### Goal
Write out every line of the records below as a numbered list, leaving out blank lines.

[Records from a pointing dataset]

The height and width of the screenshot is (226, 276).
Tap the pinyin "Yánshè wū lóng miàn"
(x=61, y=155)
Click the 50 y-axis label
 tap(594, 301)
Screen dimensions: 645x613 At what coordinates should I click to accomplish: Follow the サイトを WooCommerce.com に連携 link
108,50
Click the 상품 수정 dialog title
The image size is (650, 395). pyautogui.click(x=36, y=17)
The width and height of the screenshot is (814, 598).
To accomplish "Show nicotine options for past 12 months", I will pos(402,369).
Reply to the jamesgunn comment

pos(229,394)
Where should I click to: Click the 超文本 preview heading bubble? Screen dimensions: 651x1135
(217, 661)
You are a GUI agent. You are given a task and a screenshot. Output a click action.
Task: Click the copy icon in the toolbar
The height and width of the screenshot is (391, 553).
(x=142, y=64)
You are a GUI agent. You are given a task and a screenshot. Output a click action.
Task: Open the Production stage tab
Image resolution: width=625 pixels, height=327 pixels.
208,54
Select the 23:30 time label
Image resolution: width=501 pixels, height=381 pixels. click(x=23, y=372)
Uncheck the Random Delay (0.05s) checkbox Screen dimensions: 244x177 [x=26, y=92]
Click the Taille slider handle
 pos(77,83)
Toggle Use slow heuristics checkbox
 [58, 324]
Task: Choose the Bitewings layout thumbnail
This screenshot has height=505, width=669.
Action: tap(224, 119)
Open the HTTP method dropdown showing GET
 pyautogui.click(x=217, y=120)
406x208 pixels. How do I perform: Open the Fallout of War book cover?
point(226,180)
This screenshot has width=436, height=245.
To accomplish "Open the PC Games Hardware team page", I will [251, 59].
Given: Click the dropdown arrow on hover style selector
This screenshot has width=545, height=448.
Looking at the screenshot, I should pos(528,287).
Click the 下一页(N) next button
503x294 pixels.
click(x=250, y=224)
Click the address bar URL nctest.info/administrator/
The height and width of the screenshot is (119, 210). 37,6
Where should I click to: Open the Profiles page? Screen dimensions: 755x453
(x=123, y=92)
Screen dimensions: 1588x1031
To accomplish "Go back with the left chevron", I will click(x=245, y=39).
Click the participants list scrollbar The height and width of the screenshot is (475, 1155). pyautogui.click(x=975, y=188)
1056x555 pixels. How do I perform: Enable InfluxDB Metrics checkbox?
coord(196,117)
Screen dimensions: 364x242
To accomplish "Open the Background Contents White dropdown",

### The solution
1. The height and width of the screenshot is (226, 276).
2. Tap the pinyin "Yánshè wū lóng miàn"
3. (x=61, y=155)
4. Click the 50 y-axis label
5.  tap(594, 301)
6. Screen dimensions: 645x613 At what coordinates should I click to accomplish: Follow the サイトを WooCommerce.com に連携 link
7. 108,50
8. Click the 상품 수정 dialog title
9. The image size is (650, 395). pyautogui.click(x=36, y=17)
10. The width and height of the screenshot is (814, 598).
11. To accomplish "Show nicotine options for past 12 months", I will pos(402,369).
12. Reply to the jamesgunn comment
13. pos(229,394)
14. Where should I click to: Click the 超文本 preview heading bubble? Screen dimensions: 651x1135
15. (217, 661)
16. You are a GUI agent. You are given a task and a screenshot. Output a click action.
17. Task: Click the copy icon in the toolbar
18. The height and width of the screenshot is (391, 553).
19. (x=142, y=64)
20. You are a GUI agent. You are given a task and a screenshot. Output a click action.
21. Task: Open the Production stage tab
22. Image resolution: width=625 pixels, height=327 pixels.
23. 208,54
24. Select the 23:30 time label
25. Image resolution: width=501 pixels, height=381 pixels. click(x=23, y=372)
26. Uncheck the Random Delay (0.05s) checkbox Screen dimensions: 244x177 [x=26, y=92]
27. Click the Taille slider handle
28.  pos(77,83)
29. Toggle Use slow heuristics checkbox
30.  [58, 324]
31. Task: Choose the Bitewings layout thumbnail
32. This screenshot has height=505, width=669.
33. Action: tap(224, 119)
34. Open the HTTP method dropdown showing GET
35.  pyautogui.click(x=217, y=120)
36. 406x208 pixels. How do I perform: Open the Fallout of War book cover?
37. point(226,180)
38. This screenshot has width=436, height=245.
39. To accomplish "Open the PC Games Hardware team page", I will [251, 59].
40. Given: Click the dropdown arrow on hover style selector
41. This screenshot has width=545, height=448.
42. Looking at the screenshot, I should pos(528,287).
43. Click the 下一页(N) next button
44. 503x294 pixels.
45. click(x=250, y=224)
46. Click the address bar URL nctest.info/administrator/
47. The height and width of the screenshot is (119, 210). 37,6
48. Where should I click to: Open the Profiles page? Screen dimensions: 755x453
49. (x=123, y=92)
50. Screen dimensions: 1588x1031
51. To accomplish "Go back with the left chevron", I will click(x=245, y=39).
52. Click the participants list scrollbar The height and width of the screenshot is (475, 1155). pyautogui.click(x=975, y=188)
53. 1056x555 pixels. How do I perform: Enable InfluxDB Metrics checkbox?
54. coord(196,117)
55. Screen dimensions: 364x242
56. To accomplish "Open the Background Contents White dropdown",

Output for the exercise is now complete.